Ренье осторожно опустил ладонь на ее жесткие рыжие волосы.
– Полагаю, та самая зверюга, которую мы повстречали вчера. Бояться нечего. Здесь ее нет, Эскива. Мы ведь убили ее.
– А если была еще одна? Кто знает, сколько их вообще может быть? Вдруг она затаилась и выслеживает нас?
– Значит, мы убьем и эту, – сказал Ренье. – Никакого другого исхода я не предвижу.
Королева вздохнула, отстранилась от него. Глянула, прищурившись:
– Мне почудилось или вы посмели назвать меня просто по имени?
– Я? – Ренье сделал удивленное лицо. – Невозможно. Мое знание этикета вошло в поговорку.
Гайфье решительно вошел в дом. Ему надоело смотреть, как сестра любезничает с его приятелем. Почему-то при этом сам мальчик чувствовал себя глупо. Хотя дураками, если вдуматься, выглядели те двое, а не он.
Он подождал, пока глаза привыкнут к полумраку. Перед его взглядом медленно проступила комната, очень просторная, вся заставленная мебелью. Няня Горэм любила вещи и, став хозяйкой собственного дома, загромоздила жилое пространство множеством резных сундуков, разномастных кресел, диванчиков всех конфигураций и стилей, столиками, подставками под вазы, канделябрами.

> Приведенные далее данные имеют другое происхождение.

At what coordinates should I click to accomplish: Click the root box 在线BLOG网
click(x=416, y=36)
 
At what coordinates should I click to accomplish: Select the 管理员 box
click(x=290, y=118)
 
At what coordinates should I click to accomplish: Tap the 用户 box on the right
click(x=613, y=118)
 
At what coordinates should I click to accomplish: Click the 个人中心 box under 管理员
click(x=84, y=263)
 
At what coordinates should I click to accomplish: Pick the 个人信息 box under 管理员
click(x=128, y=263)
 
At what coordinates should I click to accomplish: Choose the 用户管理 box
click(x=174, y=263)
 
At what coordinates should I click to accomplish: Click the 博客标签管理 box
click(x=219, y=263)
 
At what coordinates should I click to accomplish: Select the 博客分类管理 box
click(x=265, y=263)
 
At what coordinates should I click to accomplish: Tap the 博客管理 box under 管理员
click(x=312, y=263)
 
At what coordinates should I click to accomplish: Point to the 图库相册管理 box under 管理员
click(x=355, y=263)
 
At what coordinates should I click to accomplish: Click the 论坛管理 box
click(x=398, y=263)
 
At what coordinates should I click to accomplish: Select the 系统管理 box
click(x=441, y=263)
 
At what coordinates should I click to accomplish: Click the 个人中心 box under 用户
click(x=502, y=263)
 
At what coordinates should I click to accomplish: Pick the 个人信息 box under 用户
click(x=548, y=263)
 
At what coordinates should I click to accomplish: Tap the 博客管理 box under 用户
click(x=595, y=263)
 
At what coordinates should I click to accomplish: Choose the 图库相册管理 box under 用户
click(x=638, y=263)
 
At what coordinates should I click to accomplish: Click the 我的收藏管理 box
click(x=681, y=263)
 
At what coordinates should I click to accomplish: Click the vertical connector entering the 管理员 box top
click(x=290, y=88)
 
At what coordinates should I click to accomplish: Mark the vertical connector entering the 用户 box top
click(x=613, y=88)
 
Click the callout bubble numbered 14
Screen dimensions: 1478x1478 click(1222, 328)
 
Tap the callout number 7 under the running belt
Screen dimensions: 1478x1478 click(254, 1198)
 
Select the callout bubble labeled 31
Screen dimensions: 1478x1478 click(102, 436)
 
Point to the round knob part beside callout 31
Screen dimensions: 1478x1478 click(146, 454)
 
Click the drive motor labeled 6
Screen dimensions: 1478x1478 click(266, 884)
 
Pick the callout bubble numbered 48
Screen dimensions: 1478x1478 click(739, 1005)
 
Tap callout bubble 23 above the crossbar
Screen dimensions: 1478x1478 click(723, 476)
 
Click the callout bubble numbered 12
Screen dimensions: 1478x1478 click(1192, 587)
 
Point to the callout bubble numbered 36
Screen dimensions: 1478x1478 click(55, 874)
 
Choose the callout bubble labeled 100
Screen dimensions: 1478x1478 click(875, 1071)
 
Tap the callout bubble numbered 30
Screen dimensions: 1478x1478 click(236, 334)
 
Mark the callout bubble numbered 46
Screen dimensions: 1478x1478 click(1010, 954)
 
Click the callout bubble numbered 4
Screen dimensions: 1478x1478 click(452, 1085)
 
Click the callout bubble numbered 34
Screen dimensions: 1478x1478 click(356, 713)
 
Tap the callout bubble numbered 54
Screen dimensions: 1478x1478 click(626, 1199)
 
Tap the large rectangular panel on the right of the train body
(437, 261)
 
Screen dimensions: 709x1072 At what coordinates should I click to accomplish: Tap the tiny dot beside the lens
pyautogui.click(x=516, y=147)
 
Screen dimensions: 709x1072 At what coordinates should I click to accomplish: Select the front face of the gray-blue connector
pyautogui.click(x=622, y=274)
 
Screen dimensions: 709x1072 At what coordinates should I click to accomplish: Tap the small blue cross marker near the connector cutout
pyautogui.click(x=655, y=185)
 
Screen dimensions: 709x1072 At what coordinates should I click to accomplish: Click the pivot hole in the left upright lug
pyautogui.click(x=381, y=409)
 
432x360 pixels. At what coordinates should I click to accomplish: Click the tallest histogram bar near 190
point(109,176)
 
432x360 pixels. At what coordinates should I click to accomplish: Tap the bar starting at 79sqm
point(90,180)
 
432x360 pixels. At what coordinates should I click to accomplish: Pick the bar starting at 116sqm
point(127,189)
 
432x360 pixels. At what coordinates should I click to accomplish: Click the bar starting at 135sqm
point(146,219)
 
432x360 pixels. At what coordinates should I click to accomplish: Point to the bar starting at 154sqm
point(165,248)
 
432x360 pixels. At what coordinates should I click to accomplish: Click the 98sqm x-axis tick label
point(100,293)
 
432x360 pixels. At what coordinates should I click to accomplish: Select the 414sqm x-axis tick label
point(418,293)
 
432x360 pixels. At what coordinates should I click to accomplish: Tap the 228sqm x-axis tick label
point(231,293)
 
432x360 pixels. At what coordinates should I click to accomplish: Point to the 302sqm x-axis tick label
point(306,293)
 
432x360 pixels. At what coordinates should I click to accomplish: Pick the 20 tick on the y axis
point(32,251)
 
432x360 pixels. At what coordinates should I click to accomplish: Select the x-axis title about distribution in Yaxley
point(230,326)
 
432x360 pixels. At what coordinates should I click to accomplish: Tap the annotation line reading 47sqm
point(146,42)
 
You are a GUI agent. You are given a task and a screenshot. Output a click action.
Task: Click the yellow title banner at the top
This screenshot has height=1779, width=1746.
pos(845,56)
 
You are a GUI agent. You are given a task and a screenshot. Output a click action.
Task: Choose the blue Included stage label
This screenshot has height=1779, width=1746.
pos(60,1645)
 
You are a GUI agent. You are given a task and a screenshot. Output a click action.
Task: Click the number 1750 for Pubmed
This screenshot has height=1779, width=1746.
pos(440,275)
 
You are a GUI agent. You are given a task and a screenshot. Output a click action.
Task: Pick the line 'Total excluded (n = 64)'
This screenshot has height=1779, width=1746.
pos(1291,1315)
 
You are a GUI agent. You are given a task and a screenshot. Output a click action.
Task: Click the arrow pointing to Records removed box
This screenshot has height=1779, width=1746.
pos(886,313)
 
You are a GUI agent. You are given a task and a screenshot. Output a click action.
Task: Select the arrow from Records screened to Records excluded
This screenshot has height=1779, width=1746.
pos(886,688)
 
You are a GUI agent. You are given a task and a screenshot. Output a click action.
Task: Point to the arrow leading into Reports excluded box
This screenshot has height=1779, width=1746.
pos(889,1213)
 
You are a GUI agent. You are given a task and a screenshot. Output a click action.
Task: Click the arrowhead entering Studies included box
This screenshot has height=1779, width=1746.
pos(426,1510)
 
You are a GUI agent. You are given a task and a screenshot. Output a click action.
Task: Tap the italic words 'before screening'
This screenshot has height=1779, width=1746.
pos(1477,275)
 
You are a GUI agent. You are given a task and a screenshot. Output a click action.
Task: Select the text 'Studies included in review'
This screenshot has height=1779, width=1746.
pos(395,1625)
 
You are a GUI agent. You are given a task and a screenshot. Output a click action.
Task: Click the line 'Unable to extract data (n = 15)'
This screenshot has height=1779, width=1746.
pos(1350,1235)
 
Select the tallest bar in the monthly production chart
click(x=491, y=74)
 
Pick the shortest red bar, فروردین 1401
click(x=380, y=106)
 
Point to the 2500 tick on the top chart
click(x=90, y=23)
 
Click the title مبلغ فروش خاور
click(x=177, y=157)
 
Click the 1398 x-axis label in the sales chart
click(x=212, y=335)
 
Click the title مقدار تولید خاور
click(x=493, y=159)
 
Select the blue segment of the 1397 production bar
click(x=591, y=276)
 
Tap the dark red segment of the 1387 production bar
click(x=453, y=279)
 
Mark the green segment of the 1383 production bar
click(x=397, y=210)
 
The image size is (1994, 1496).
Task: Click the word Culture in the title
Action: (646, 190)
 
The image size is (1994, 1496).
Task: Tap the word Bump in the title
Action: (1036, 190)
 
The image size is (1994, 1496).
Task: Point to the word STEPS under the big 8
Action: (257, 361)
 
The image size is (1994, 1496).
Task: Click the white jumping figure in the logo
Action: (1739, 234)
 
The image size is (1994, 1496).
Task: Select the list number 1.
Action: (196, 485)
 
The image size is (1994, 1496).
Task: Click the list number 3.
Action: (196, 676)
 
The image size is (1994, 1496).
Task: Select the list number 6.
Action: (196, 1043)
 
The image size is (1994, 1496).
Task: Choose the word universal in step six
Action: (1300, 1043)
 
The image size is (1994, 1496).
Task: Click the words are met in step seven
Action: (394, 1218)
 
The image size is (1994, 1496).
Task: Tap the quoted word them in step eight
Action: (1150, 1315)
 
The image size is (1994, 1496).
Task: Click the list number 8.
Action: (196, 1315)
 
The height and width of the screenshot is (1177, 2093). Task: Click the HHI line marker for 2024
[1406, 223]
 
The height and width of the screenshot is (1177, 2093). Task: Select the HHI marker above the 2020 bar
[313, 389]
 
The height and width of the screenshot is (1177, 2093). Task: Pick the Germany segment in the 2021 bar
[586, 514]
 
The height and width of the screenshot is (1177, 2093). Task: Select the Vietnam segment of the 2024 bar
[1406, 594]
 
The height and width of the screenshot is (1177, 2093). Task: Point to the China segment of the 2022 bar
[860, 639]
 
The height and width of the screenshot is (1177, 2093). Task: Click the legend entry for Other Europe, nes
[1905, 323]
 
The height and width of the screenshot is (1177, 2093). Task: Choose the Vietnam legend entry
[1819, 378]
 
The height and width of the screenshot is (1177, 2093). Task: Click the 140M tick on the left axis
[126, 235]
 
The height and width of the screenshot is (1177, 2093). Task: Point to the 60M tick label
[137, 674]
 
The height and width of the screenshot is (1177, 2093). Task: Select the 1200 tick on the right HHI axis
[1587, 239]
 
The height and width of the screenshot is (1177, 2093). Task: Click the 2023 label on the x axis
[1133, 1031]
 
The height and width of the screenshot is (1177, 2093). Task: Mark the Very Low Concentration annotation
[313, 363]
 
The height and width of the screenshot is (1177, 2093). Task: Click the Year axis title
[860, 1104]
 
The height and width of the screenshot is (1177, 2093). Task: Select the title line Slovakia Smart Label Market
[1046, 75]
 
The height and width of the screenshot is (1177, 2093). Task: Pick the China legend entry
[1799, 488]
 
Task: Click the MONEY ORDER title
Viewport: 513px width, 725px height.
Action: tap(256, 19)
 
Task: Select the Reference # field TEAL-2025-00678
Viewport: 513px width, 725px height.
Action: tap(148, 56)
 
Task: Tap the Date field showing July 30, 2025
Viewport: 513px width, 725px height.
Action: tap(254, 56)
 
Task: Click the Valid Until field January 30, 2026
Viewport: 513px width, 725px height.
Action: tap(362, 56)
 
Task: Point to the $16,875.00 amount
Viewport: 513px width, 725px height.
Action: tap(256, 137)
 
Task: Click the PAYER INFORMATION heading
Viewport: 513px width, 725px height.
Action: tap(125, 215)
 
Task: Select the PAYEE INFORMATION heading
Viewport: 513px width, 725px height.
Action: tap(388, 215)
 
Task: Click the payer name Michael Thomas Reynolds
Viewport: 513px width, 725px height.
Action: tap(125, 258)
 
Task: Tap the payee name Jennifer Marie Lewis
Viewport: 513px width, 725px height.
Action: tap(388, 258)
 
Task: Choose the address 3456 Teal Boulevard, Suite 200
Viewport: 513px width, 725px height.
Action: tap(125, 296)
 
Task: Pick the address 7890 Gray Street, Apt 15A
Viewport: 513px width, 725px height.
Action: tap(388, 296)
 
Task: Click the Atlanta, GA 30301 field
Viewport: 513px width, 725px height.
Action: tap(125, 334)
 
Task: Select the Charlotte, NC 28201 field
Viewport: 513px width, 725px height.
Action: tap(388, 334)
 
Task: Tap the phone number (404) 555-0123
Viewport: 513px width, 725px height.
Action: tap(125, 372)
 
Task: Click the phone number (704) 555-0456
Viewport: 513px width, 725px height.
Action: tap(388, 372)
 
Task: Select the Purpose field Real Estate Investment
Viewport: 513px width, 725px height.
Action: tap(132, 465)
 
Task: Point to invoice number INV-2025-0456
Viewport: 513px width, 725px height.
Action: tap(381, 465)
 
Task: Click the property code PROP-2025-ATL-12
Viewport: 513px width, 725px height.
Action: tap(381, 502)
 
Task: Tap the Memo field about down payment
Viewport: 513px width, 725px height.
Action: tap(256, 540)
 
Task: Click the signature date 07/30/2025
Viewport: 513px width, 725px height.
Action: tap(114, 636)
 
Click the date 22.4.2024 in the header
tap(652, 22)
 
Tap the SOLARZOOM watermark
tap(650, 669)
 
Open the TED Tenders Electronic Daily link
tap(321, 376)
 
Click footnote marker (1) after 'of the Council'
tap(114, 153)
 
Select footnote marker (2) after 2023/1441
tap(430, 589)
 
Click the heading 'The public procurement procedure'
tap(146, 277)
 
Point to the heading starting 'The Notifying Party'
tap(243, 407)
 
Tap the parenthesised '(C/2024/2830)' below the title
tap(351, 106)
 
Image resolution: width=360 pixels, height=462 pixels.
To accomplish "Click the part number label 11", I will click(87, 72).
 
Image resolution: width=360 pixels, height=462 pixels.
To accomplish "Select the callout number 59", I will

И все эти красивые вещи были переломаны, разбросаны, опрокинуты, как будто по ним прошелся ураган. А в углу, на груде щепок и окровавленного тряпья, лежала, раскинув руки и ноги, сама Горэм. Луч света из окна падал прямо на ее лицо, и Гайфье долго-долго смотрел, пытаясь отыскать в этой оскаленной маске знакомую с детства улыбку, мягкие ямочки на щеках и подбородке. В последнее время Гайфье не слишком близок был с няней Горэм, угадывая в ней озлобленность и невежество вкупе со звериной преданностью своему любимцу. Но теперь, когда она умерла, он вспоминал ее другой. Такой, какой она виделась ему в очень далеком детстве.
Когда он вышел во двор, сестра и Ренье ждали его возле самого входа.
Ренье спросил:
– Она там?
Мальчик молча кивнул и направился к своей лошади. Больше им делать здесь было нечего.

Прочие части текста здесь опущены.